> Exercise goal
Nothing but a number is wanted: the count of lines in the records below that include "computer".

> Exercise data
========================

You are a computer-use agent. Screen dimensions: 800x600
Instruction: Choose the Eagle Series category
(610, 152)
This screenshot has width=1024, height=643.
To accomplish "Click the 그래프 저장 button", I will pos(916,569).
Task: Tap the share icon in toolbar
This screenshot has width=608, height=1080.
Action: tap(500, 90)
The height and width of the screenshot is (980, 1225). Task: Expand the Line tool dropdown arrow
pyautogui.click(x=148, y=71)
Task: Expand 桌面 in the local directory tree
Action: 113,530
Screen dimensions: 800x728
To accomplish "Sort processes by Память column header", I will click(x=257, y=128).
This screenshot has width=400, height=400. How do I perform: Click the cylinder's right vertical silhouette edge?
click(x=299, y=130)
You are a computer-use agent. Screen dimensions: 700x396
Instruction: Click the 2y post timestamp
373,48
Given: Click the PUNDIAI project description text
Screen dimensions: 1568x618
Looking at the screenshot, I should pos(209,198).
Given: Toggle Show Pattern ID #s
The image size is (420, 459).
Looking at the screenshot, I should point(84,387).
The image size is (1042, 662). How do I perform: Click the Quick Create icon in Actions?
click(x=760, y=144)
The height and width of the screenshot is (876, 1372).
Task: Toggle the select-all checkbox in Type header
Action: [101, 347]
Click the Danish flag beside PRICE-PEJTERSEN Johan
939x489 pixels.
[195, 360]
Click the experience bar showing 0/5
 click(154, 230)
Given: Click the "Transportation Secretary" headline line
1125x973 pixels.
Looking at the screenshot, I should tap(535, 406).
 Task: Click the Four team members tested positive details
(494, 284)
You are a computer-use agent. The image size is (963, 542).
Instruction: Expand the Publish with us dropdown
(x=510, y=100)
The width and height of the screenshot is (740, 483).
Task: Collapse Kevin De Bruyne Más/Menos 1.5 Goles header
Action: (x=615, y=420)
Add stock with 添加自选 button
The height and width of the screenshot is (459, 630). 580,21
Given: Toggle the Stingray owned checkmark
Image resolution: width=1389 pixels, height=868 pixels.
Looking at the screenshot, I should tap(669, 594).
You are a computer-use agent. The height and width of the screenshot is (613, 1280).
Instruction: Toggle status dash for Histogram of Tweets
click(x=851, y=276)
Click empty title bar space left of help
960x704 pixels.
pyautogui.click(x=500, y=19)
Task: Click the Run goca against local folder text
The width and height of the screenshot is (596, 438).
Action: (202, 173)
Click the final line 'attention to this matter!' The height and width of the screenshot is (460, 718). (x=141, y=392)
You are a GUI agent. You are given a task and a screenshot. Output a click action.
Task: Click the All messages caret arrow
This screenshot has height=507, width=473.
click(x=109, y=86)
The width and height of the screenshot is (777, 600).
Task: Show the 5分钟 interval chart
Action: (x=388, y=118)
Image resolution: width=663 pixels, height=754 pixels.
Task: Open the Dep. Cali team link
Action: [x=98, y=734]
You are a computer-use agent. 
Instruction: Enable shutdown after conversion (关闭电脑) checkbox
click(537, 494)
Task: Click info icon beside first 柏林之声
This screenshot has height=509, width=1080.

========================

> Solution for this exercise
5